Shortly after that is when I found the bracelet that couldn't be a better match!
It's my first sandcast piece, made by Florence Begay, Navajo. Heavy sterling silver and decorated with a bit of a different style as in the use of different stones. Traditionally, turquoise is used. This one has Malachite, Lapis Lazuli, I think this middle pink is Rhodochrosite ?, Amethyst (a replaced stone, I found that out when I received it in the mail - boo hiss) and Angel Hair Coral cabochons.
I certainly miss being here with you all, trying to organize my time has proven impossible but I keep trying and that's about all I can do is keep trying!
Enjoy and much love to you all!!!
Below is the description and process of Sandcasting, credited to Silver Eagle Gallery: http://www.silvereaglegallery.com/sandcast-jewelry/
Native American Sandcast sterling silver jewelry is a unique and recognizable style of jewelry. The surface has a patina with a soft sheen and a brushed look. The jewelry often has shapes and swirls that have an “Old Spain” appearance. The sandcast pieces are made with a generous amount of sterling silver and have a high quality feel and weight. Silversmithing techniques were brought to the New World by the Spanish and taught to the people of Mexico.

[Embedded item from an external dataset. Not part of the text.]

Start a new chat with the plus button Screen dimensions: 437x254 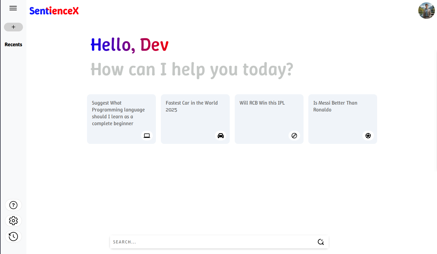click(x=13, y=27)
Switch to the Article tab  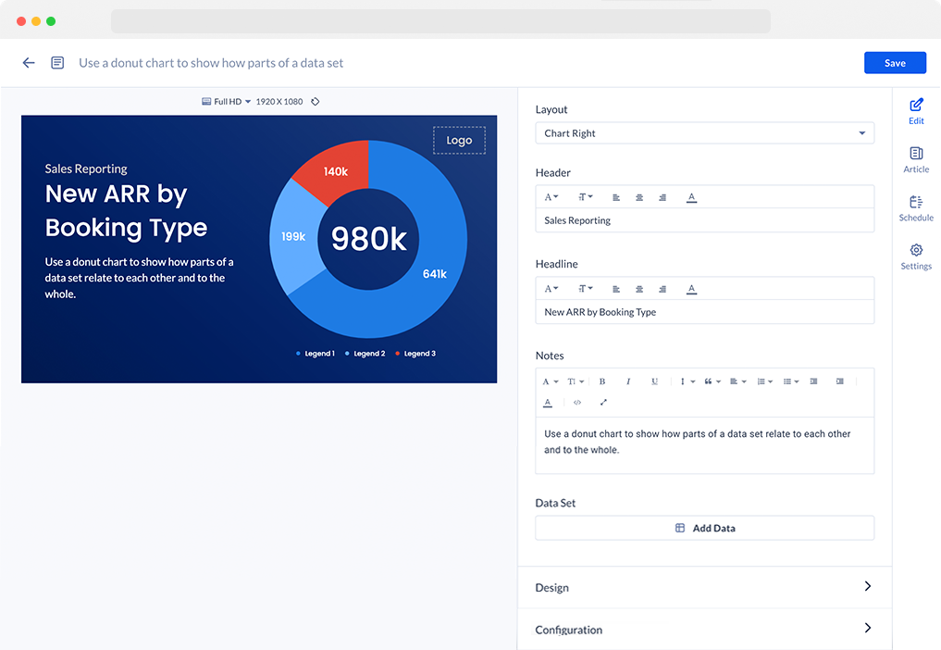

By the 1850s, Navajo people in the Four Corners area had acquired some silver work from Mexican craftsmen through trading. The Navajo people wanted to learn to work with silver so they traded livestock for silversmithing lessons and learned the technique from the Mexicans.
It is a difficult labor-intensive process that involves many steps. Using Tufa Stone, a porous limestone, or Sandstone, the artist carves the shape and design of the item being cast. A great deal of skill is required to control the depth of the carving and the overall shape of the piece. Another flat stone is placed against the carved half of the mold. The halves are fastened together and a sprue hole is carved into one end. Molten silver is poured into the mold using the sprue hole. Once the silver cools, the item is taken out and the flat piece is shaped into a bracelet, ring or other item. The piece is hand finished, design elements may be added and finally it is lightly oxidized. This type of jewelry has an antique, Old World look with a slightly sandy texture on the inside of the piece. The mold is destroyed in the process of pouring the molten silver making each piece a one-of-a-kind original. Sandcasting is, perhaps, one of the most difficult silversmithing techniques to master.
Navajo Sandcast sterling silver jewelry is truly an authentic, traditional style that is admired worldwide and highly collectible.